*EXERCISE GOAL:*
Edit the records from the line containing "The height and" down through the line containing "Open the Measure tool under INSPECT", replacing "screenshot" with "screen capture" and changing nothing else. Return only those lines, without the pictures.

*SOURCE DATA:*
======

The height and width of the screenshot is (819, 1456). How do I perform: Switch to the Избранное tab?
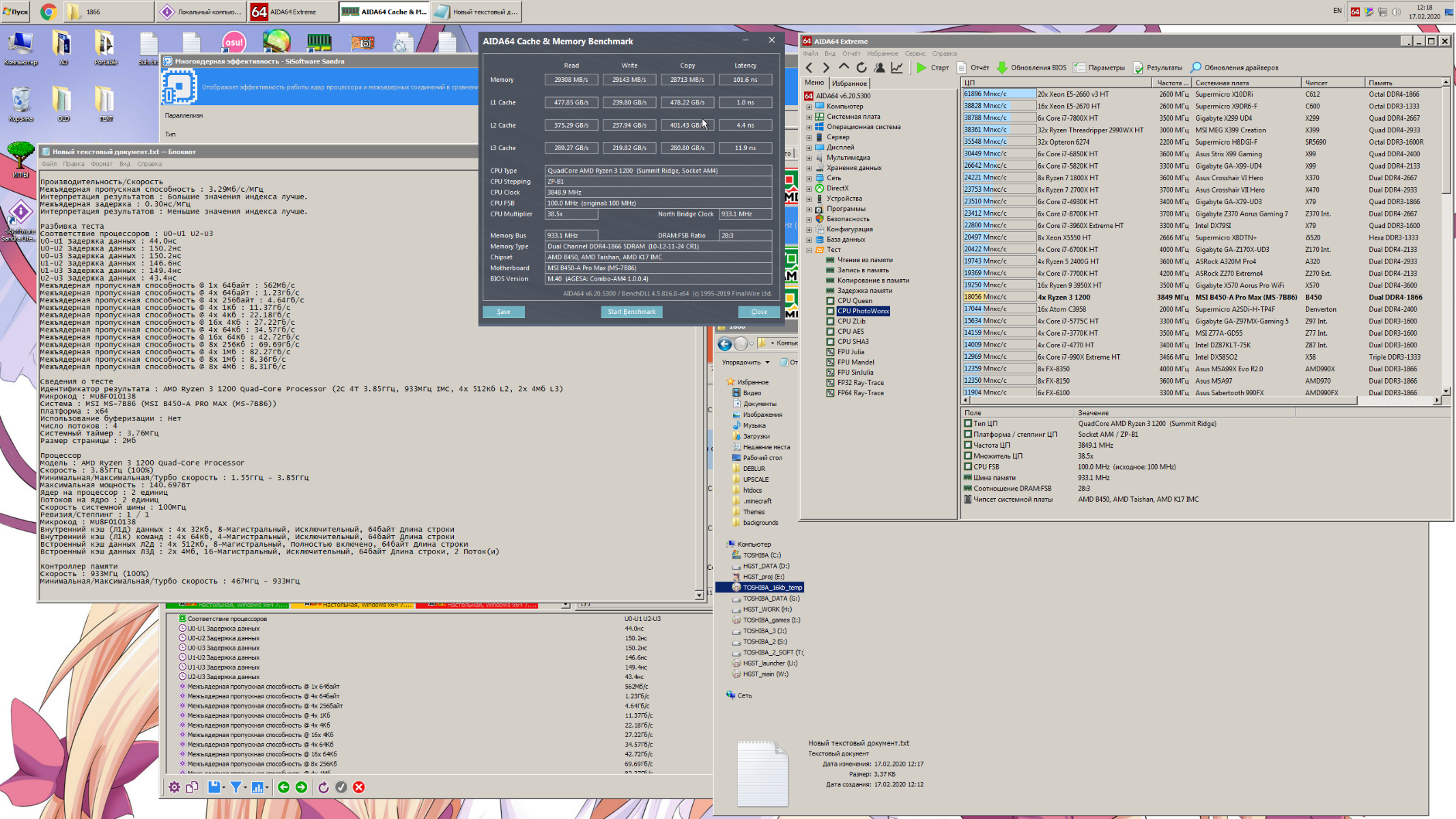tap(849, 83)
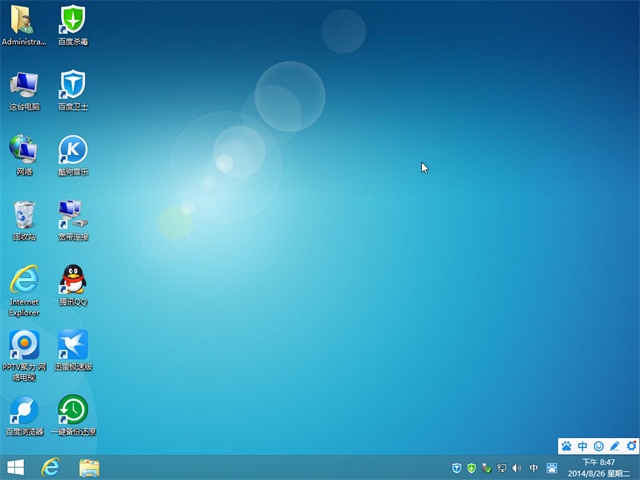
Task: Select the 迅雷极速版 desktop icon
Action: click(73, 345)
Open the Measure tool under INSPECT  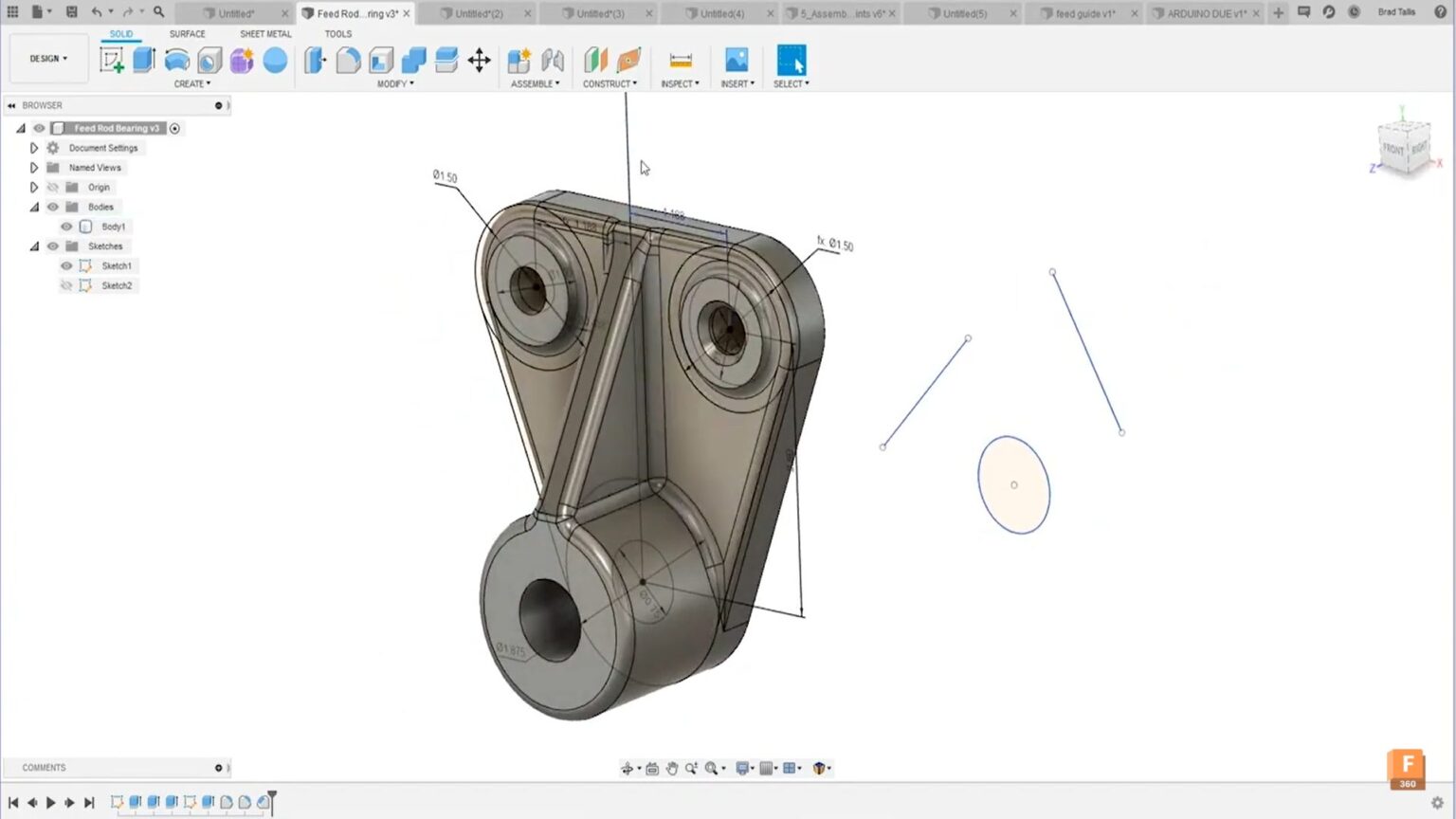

======

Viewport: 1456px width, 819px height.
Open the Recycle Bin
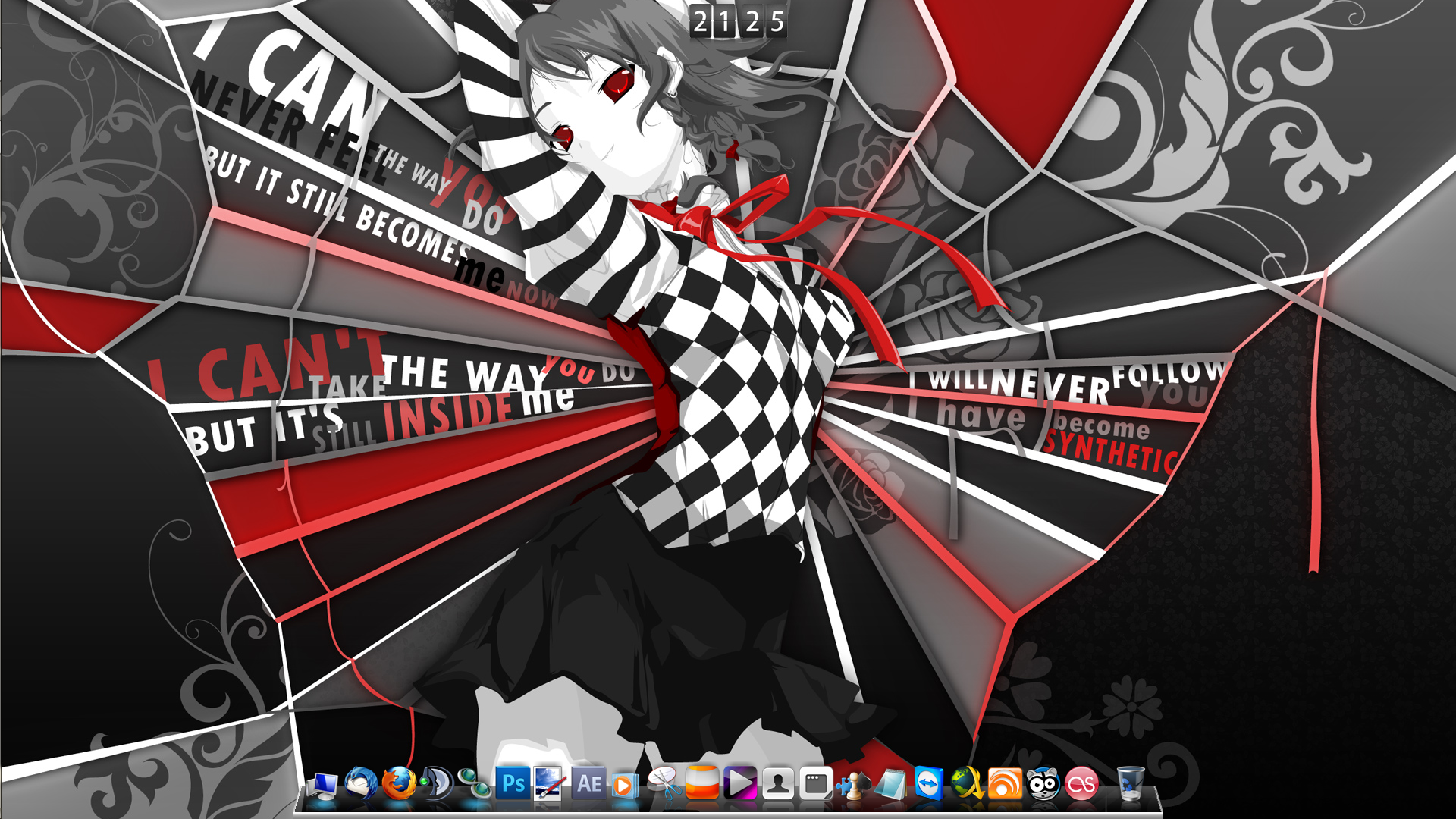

======

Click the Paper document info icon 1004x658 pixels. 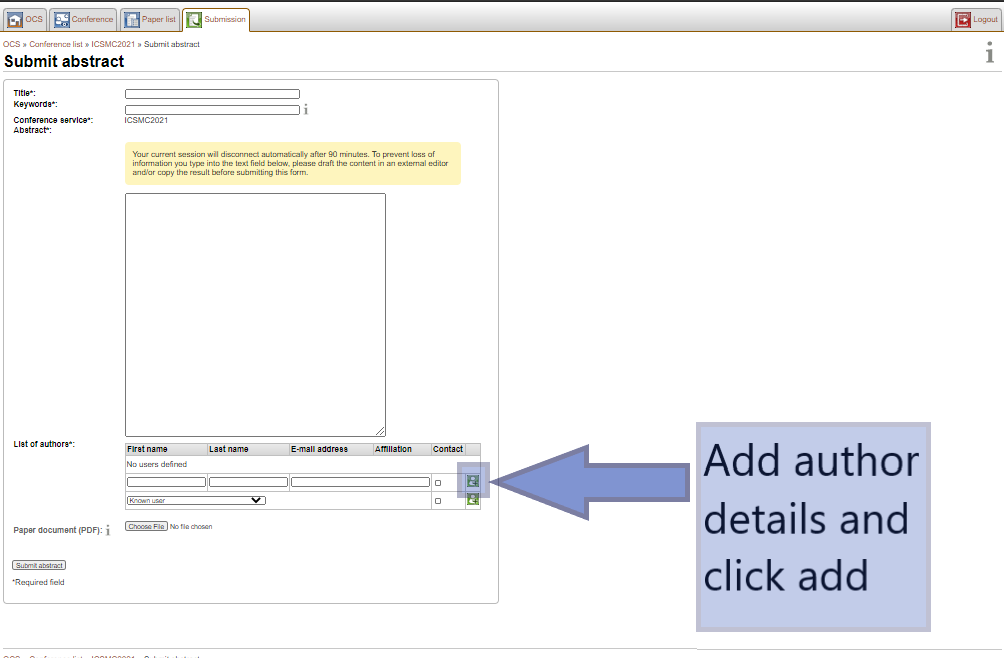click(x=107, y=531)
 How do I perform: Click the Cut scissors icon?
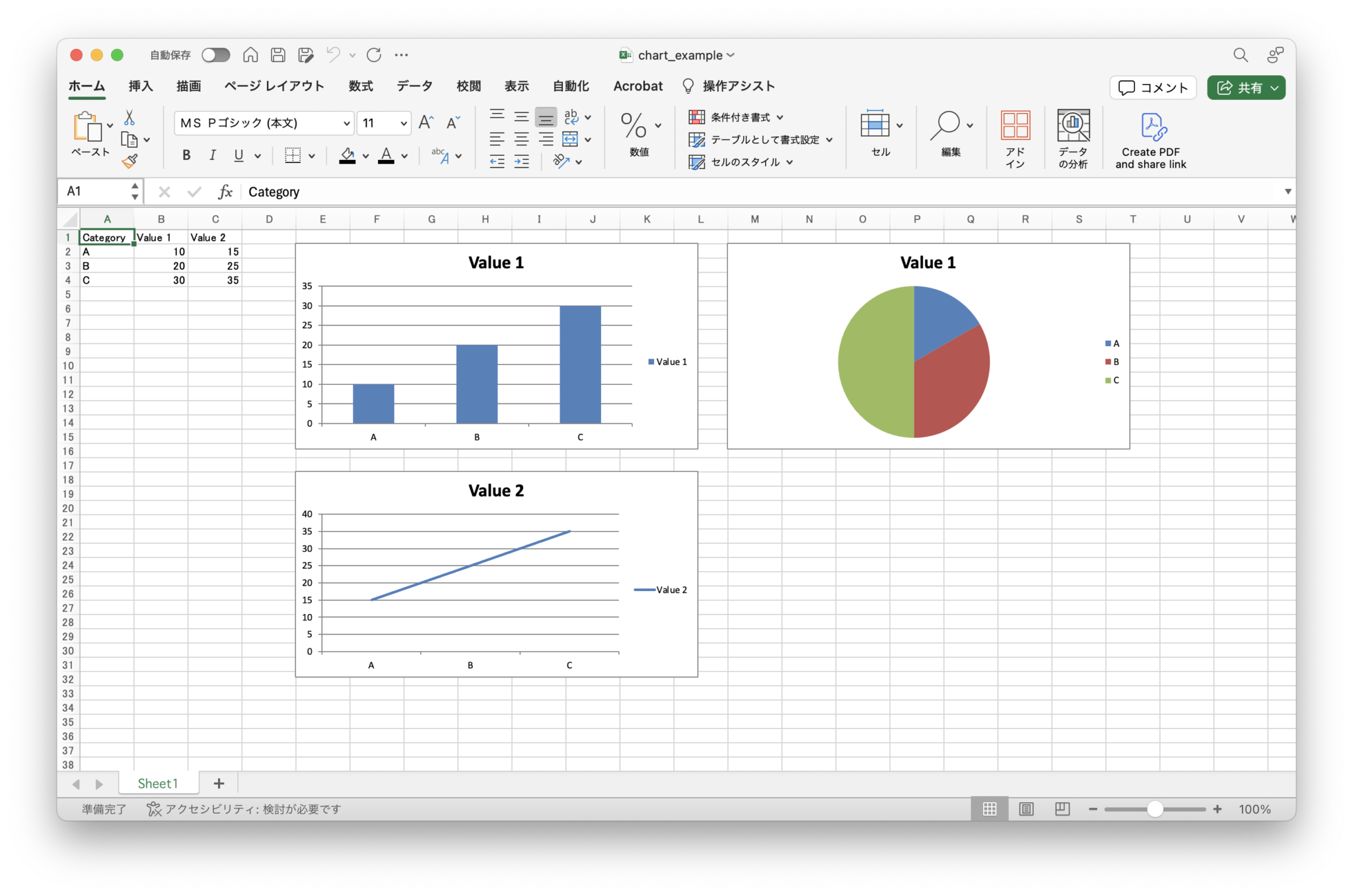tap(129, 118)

======

*TASK RESULT:*
The height and width of the screen capture is (819, 1456). How do I perform: Switch to the Избранное tab?
tap(849, 83)
Task: Select the 迅雷极速版 desktop icon
Action: click(73, 345)
Open the Measure tool under INSPECT  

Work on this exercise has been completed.